Register to Attend the Workshop: Protest*Ethnography Ethnographies of Protests — Ethnography as Protest
Workshop, University of Bremen, 8–9 October 2026
Political protest, contention, and resistance occur largely outside formal institutions. As movements increasingly rely on self-organised structures and platform-based digital networks, “classical” social movement organisations are losing their central role in mobilising contentious politics. Moreover, political protest encompasses a diverse range of worldviews, motivations, and goals: from far-right, anti-democratic mobilisations to (counter)movements seeking emancipation and democratic renewal. At the same time, protesters challenge social and political conditions that are highly complex and often opaque.
In this context, political scientists must move beyond some of the discipline’s traditional methodological anchors. When there are no official documents, legislative proposals, organisational charts, speeches, or voting records to analyse, researchers need to turn to direct observation, interviews, social-network and power analysis, or collaborative research. These approaches, in turn, require ethnographic tools that foster immersion, rapport, reflexivity, and sensitivity.
This workshop is an invitation to collectively reflect on ethnographic perspectives and challenges arising from studying contentious politics and protest. Questions for discussion include but are not limited to:
What counts as protest?
How to pinpoint ongoing protests as dynamic phenomena?
How to follow the moral careers of individuals and collectives?
How to access protests, establish rapport, and deal with public impact?
How to relate ethnographic protest research to other approaches such as media-based protest event analysis or protest surveys
How to communicate project proposals and findings to colleagues, stakeholders, funders, and public audiences?
The workshop will take place in Bremen on October 8–9, 2026 (in person). Please note that travel, accommodation, and meals (lunch/dinner) need to be covered by the participants. We explicitly welcome participation from both early-stage and experienced researchers.
Please register at ethnografie@dvpw.de until July 15, 2026. Download program here (link).
Program
Thursday, October 8 2026
1.30 pm Welcome & Getting to know each other
2–3.30 pm Session 1: What is Protest and what can Ethnography do?
Inputs by: Nina Krienke, University of Bremen; Felix Anderl, Marburg University
3.30–4 pm Coffee Break
4–5.30 pm Session 2: Should we call this (Counter-)Protest?

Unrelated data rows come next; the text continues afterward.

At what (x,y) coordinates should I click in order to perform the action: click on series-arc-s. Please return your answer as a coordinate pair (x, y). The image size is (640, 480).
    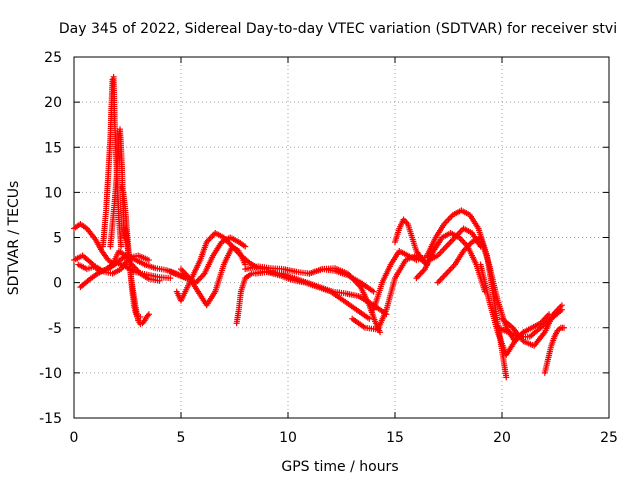
    Looking at the image, I should click on (515, 310).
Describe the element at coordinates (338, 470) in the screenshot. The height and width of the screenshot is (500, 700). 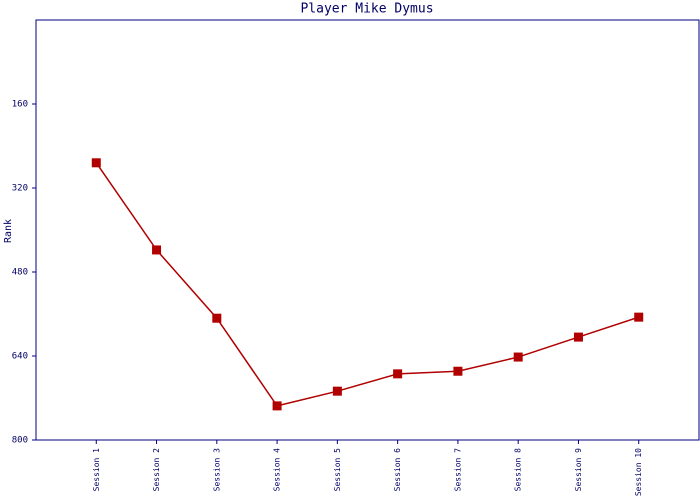
I see `x-tick-label: Session 5` at that location.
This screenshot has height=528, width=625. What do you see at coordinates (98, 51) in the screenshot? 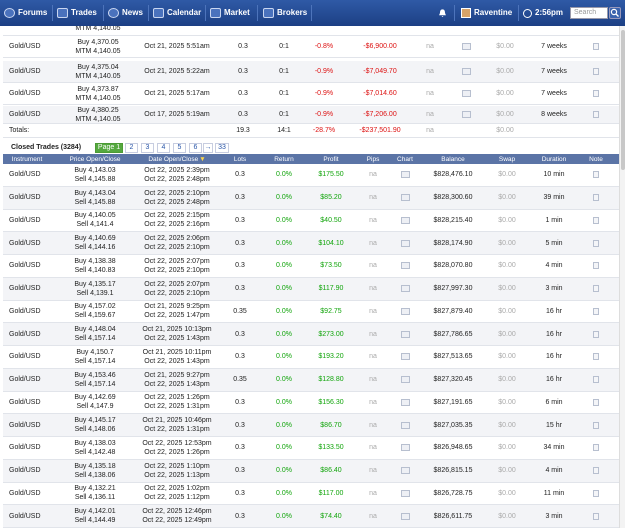
I see `price-mtm: MTM 4,140.05` at bounding box center [98, 51].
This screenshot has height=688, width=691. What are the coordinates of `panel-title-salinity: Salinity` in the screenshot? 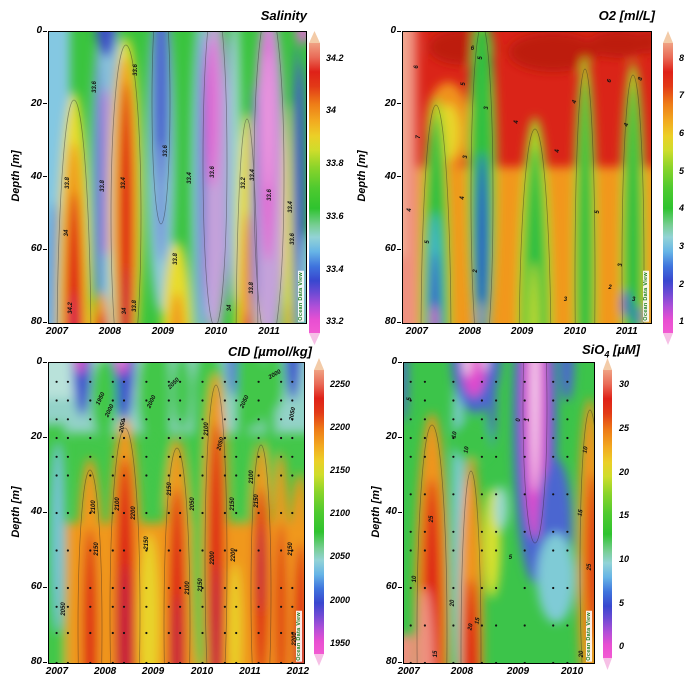 It's located at (197, 16).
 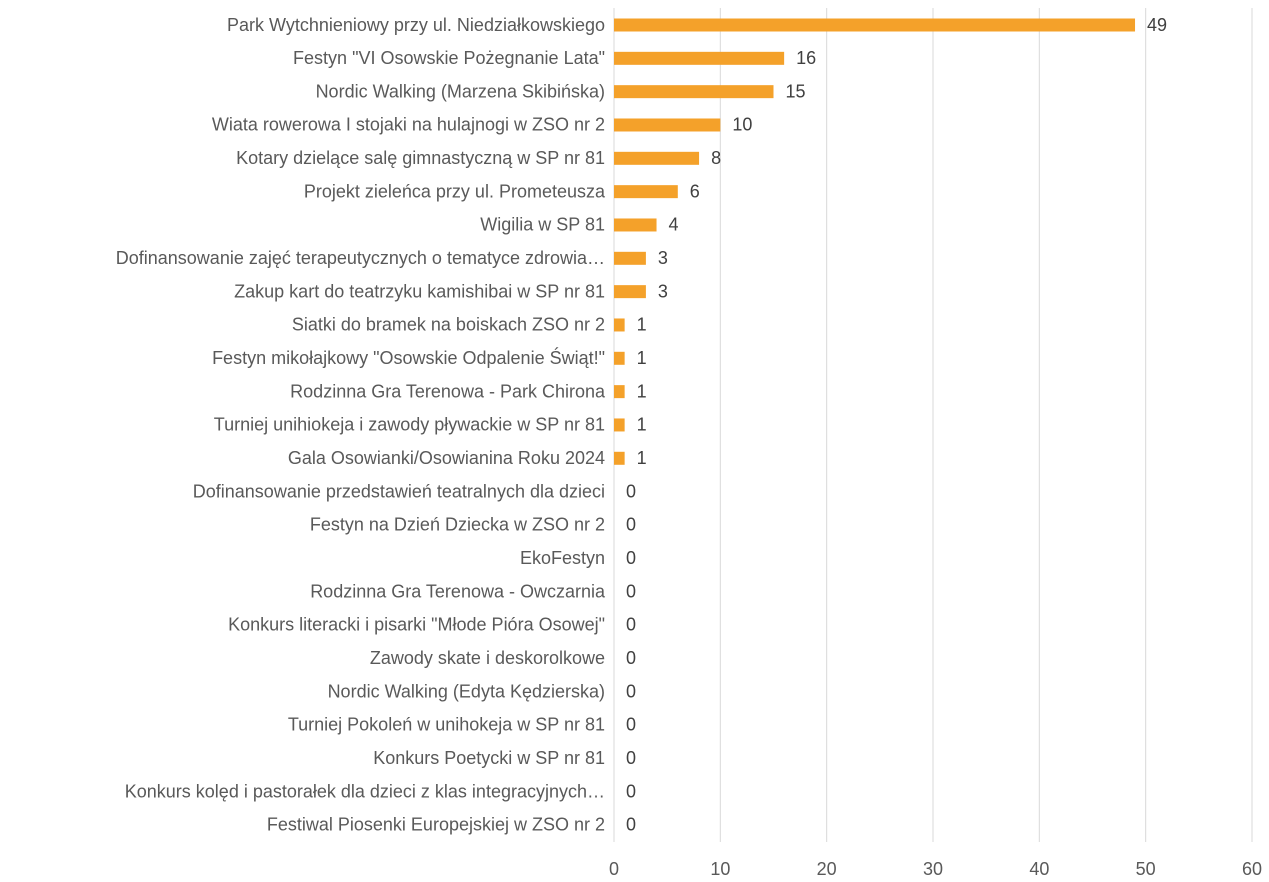 I want to click on category-label: Konkurs Poetycki w SP nr 81, so click(x=489, y=758).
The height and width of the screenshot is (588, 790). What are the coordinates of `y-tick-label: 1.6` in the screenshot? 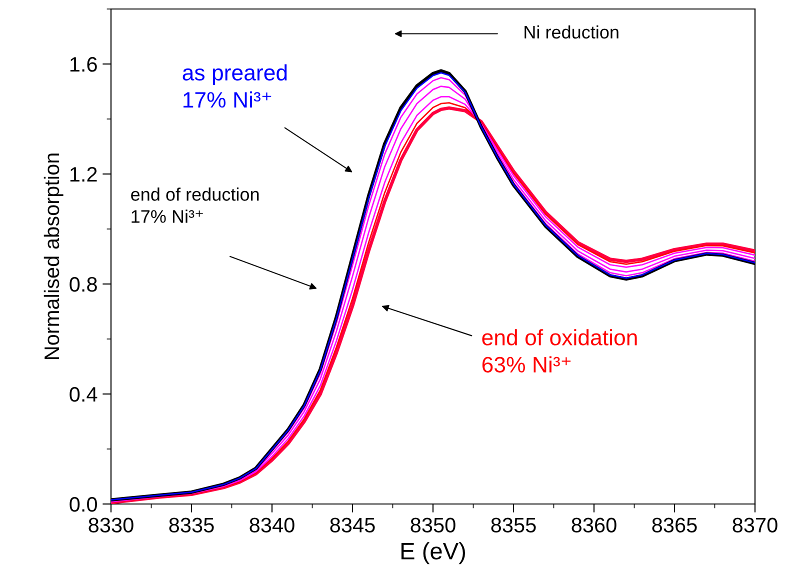 It's located at (84, 64).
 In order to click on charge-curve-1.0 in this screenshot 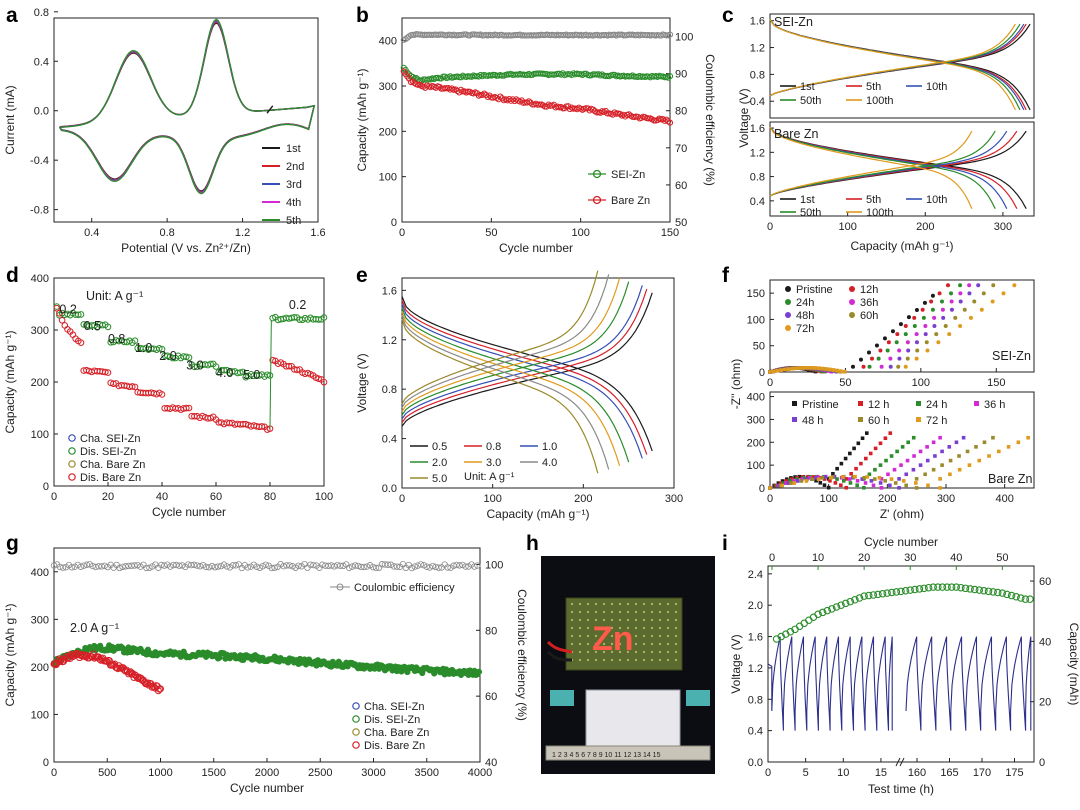, I will do `click(522, 352)`.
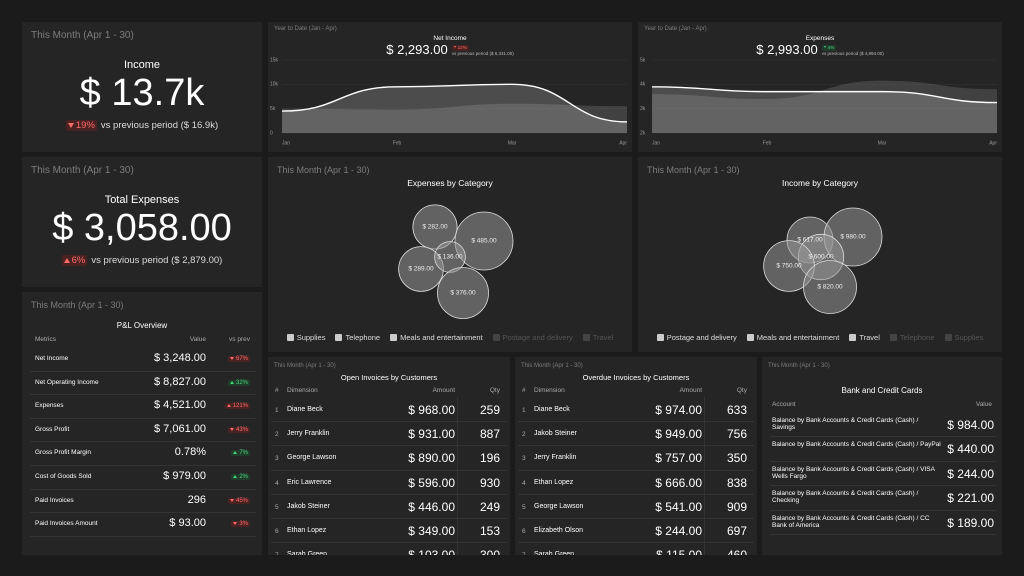  I want to click on metric-name: Cost of Goods Sold, so click(64, 476).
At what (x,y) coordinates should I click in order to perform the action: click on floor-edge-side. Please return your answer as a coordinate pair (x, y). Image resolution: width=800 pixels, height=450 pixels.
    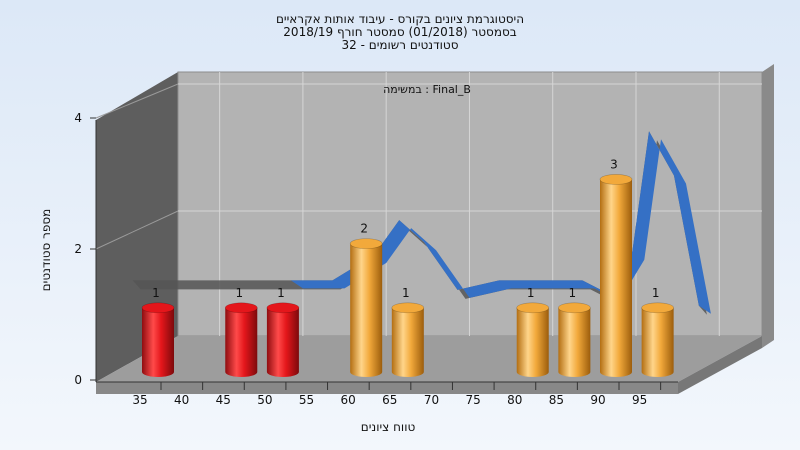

Inputs by: Sabine Volk, University of Tübingen; Florian Spissinger, DHBW Villingen-Schwenningen & Julia Leser, IFSH
6 pm Keynote: Welcome to the Field? Verbal Slaps and Apple Strudel in Ethnographic Research on the Far Right by Piotr Kocyba & Alexander Leistner, Leipzig University
8 pm Dinner
Friday, October 9, 2026
9–10.30 am Session 3: Unintended Ethnographies and Hidden Fields
Inputs by: Amelie Harbisch, Erfurt University; Alicja Palęcka, Polish Academy of Sciences
10.30–10.45 am Coffee Break
10.45–12.15 pm Session 4: Ethnographic Research in Polarized Environments
Inputs by: Leslie Gauditz, Helmut Schmidt University Hamburg; Javier Toscano, Humboldt University Berlin; Chiara Mattioli, University of Tübingen
12.15–12.30 pm Coffee Break
12.30–1.15 pm Plenary & Planning Session: What’s Next?